▶ **Raw data**
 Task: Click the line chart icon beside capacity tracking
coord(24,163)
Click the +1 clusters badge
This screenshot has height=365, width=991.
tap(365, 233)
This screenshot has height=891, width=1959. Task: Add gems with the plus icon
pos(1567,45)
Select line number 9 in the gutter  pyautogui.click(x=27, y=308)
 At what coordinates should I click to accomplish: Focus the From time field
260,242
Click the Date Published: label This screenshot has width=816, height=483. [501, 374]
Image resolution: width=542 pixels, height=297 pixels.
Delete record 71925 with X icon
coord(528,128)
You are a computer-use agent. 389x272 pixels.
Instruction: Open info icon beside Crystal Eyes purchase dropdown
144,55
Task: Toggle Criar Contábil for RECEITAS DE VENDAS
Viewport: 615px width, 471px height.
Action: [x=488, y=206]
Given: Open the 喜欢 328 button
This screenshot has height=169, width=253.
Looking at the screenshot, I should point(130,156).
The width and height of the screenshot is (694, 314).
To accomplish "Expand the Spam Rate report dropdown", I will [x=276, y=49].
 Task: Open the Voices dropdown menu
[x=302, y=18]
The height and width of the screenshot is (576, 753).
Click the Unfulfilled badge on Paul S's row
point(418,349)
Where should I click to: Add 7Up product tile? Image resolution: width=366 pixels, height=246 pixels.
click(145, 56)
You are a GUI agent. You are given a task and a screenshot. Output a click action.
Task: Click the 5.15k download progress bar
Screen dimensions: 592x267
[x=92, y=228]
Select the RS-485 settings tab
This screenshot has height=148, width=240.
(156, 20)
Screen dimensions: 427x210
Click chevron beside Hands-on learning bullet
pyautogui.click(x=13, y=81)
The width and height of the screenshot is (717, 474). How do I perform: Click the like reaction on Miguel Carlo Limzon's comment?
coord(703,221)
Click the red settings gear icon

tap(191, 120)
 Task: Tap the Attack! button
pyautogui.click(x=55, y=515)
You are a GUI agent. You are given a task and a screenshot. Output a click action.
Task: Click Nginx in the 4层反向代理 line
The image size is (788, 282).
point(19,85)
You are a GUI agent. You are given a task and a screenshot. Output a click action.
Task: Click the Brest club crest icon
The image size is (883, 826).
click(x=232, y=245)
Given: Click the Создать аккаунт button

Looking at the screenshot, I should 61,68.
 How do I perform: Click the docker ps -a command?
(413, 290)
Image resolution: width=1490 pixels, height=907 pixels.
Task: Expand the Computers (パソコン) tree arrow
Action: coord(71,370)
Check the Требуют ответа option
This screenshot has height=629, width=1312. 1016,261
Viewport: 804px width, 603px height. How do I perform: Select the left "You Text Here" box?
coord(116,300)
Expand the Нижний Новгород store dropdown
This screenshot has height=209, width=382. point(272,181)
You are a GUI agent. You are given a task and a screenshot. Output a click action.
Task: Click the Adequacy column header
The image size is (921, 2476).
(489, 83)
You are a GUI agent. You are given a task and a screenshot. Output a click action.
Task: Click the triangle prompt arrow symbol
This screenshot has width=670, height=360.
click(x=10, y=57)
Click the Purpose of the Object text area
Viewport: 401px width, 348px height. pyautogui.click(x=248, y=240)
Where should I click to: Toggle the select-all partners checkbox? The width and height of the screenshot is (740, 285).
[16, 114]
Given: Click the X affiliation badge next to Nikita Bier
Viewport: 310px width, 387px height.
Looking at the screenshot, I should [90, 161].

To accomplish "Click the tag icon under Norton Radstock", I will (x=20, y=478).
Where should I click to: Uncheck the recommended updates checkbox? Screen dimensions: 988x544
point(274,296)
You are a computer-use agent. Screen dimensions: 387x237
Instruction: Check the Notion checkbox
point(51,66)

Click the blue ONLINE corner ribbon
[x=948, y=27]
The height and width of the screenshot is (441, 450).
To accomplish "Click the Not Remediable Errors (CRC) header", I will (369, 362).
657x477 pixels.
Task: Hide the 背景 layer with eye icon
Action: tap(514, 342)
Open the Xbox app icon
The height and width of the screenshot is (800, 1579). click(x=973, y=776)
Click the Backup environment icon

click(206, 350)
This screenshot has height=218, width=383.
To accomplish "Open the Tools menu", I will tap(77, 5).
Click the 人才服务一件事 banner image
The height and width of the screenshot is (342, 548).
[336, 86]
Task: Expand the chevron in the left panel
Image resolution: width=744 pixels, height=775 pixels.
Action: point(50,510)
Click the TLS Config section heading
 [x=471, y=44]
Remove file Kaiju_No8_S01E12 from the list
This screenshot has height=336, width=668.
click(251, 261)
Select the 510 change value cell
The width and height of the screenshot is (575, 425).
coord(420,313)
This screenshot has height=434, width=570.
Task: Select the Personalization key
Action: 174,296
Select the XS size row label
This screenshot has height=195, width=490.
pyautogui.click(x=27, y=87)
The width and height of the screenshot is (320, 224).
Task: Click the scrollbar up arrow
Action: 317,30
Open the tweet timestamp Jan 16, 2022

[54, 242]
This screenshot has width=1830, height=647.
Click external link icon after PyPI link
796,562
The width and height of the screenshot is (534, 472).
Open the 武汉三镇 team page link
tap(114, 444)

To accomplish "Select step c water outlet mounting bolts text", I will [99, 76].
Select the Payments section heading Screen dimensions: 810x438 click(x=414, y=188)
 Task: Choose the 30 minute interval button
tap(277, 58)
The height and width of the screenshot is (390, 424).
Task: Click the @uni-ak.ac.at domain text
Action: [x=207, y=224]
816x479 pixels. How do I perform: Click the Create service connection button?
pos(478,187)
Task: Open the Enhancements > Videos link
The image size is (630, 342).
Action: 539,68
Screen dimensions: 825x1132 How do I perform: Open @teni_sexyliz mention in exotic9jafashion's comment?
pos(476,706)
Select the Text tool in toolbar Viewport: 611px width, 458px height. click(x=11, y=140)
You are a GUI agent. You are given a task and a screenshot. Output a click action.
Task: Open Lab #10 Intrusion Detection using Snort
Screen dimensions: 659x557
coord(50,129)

▶ **Task requirements**
Transcribe each record shown above, exactly.

▶ **Result of the task**
 Task: Click the line chart icon beside capacity tracking
coord(24,163)
Click the +1 clusters badge
This screenshot has height=365, width=991.
tap(365, 233)
This screenshot has height=891, width=1959. Task: Add gems with the plus icon
pos(1567,45)
Select line number 9 in the gutter  pyautogui.click(x=27, y=308)
 At what coordinates should I click to accomplish: Focus the From time field
260,242
Click the Date Published: label This screenshot has width=816, height=483. [501, 374]
Image resolution: width=542 pixels, height=297 pixels.
Delete record 71925 with X icon
coord(528,128)
You are a computer-use agent. 389x272 pixels.
Instruction: Open info icon beside Crystal Eyes purchase dropdown
144,55
Task: Toggle Criar Contábil for RECEITAS DE VENDAS
Viewport: 615px width, 471px height.
Action: [x=488, y=206]
Given: Open the 喜欢 328 button
This screenshot has height=169, width=253.
Looking at the screenshot, I should point(130,156).
The width and height of the screenshot is (694, 314).
To accomplish "Expand the Spam Rate report dropdown", I will [x=276, y=49].
 Task: Open the Voices dropdown menu
[x=302, y=18]
The height and width of the screenshot is (576, 753).
Click the Unfulfilled badge on Paul S's row
point(418,349)
Where should I click to: Add 7Up product tile? Image resolution: width=366 pixels, height=246 pixels.
click(145, 56)
You are a GUI agent. You are given a task and a screenshot. Output a click action.
Task: Click the 5.15k download progress bar
Screen dimensions: 592x267
[x=92, y=228]
Select the RS-485 settings tab
This screenshot has height=148, width=240.
(156, 20)
Screen dimensions: 427x210
Click chevron beside Hands-on learning bullet
pyautogui.click(x=13, y=81)
The width and height of the screenshot is (717, 474). How do I perform: Click the like reaction on Miguel Carlo Limzon's comment?
coord(703,221)
Click the red settings gear icon

tap(191, 120)
 Task: Tap the Attack! button
pyautogui.click(x=55, y=515)
You are a GUI agent. You are given a task and a screenshot. Output a click action.
Task: Click Nginx in the 4层反向代理 line
The image size is (788, 282).
point(19,85)
You are a GUI agent. You are given a task and a screenshot. Output a click action.
Task: Click the Brest club crest icon
The image size is (883, 826).
click(x=232, y=245)
Given: Click the Создать аккаунт button

Looking at the screenshot, I should 61,68.
 How do I perform: Click the docker ps -a command?
(413, 290)
Image resolution: width=1490 pixels, height=907 pixels.
Task: Expand the Computers (パソコン) tree arrow
Action: coord(71,370)
Check the Требуют ответа option
This screenshot has height=629, width=1312. 1016,261
Viewport: 804px width, 603px height. How do I perform: Select the left "You Text Here" box?
coord(116,300)
Expand the Нижний Новгород store dropdown
This screenshot has height=209, width=382. point(272,181)
You are a GUI agent. You are given a task and a screenshot. Output a click action.
Task: Click the Adequacy column header
The image size is (921, 2476).
(489, 83)
You are a GUI agent. You are given a task and a screenshot. Output a click action.
Task: Click the triangle prompt arrow symbol
This screenshot has width=670, height=360.
click(x=10, y=57)
Click the Purpose of the Object text area
Viewport: 401px width, 348px height. pyautogui.click(x=248, y=240)
Where should I click to: Toggle the select-all partners checkbox? The width and height of the screenshot is (740, 285).
[16, 114]
Given: Click the X affiliation badge next to Nikita Bier
Viewport: 310px width, 387px height.
Looking at the screenshot, I should [90, 161].

To accomplish "Click the tag icon under Norton Radstock", I will (x=20, y=478).
Where should I click to: Uncheck the recommended updates checkbox? Screen dimensions: 988x544
point(274,296)
You are a computer-use agent. Screen dimensions: 387x237
Instruction: Check the Notion checkbox
point(51,66)

Click the blue ONLINE corner ribbon
[x=948, y=27]
The height and width of the screenshot is (441, 450).
To accomplish "Click the Not Remediable Errors (CRC) header", I will (369, 362).
657x477 pixels.
Task: Hide the 背景 layer with eye icon
Action: tap(514, 342)
Open the Xbox app icon
The height and width of the screenshot is (800, 1579). click(x=973, y=776)
Click the Backup environment icon

click(206, 350)
This screenshot has height=218, width=383.
To accomplish "Open the Tools menu", I will tap(77, 5).
Click the 人才服务一件事 banner image
The height and width of the screenshot is (342, 548).
[336, 86]
Task: Expand the chevron in the left panel
Image resolution: width=744 pixels, height=775 pixels.
Action: point(50,510)
Click the TLS Config section heading
 [x=471, y=44]
Remove file Kaiju_No8_S01E12 from the list
This screenshot has height=336, width=668.
click(251, 261)
Select the 510 change value cell
The width and height of the screenshot is (575, 425).
coord(420,313)
This screenshot has height=434, width=570.
Task: Select the Personalization key
Action: 174,296
Select the XS size row label
This screenshot has height=195, width=490.
pyautogui.click(x=27, y=87)
The width and height of the screenshot is (320, 224).
Task: Click the scrollbar up arrow
Action: 317,30
Open the tweet timestamp Jan 16, 2022

[54, 242]
This screenshot has width=1830, height=647.
Click external link icon after PyPI link
796,562
The width and height of the screenshot is (534, 472).
Open the 武汉三镇 team page link
tap(114, 444)

To accomplish "Select step c water outlet mounting bolts text", I will [99, 76].
Select the Payments section heading Screen dimensions: 810x438 click(x=414, y=188)
 Task: Choose the 30 minute interval button
tap(277, 58)
The height and width of the screenshot is (390, 424).
Task: Click the @uni-ak.ac.at domain text
Action: [x=207, y=224]
816x479 pixels. How do I perform: Click the Create service connection button?
pos(478,187)
Task: Open the Enhancements > Videos link
The image size is (630, 342).
Action: 539,68
Screen dimensions: 825x1132 How do I perform: Open @teni_sexyliz mention in exotic9jafashion's comment?
pos(476,706)
Select the Text tool in toolbar Viewport: 611px width, 458px height. click(x=11, y=140)
You are a GUI agent. You are given a task and a screenshot. Output a click action.
Task: Open Lab #10 Intrusion Detection using Snort
Screen dimensions: 659x557
coord(50,129)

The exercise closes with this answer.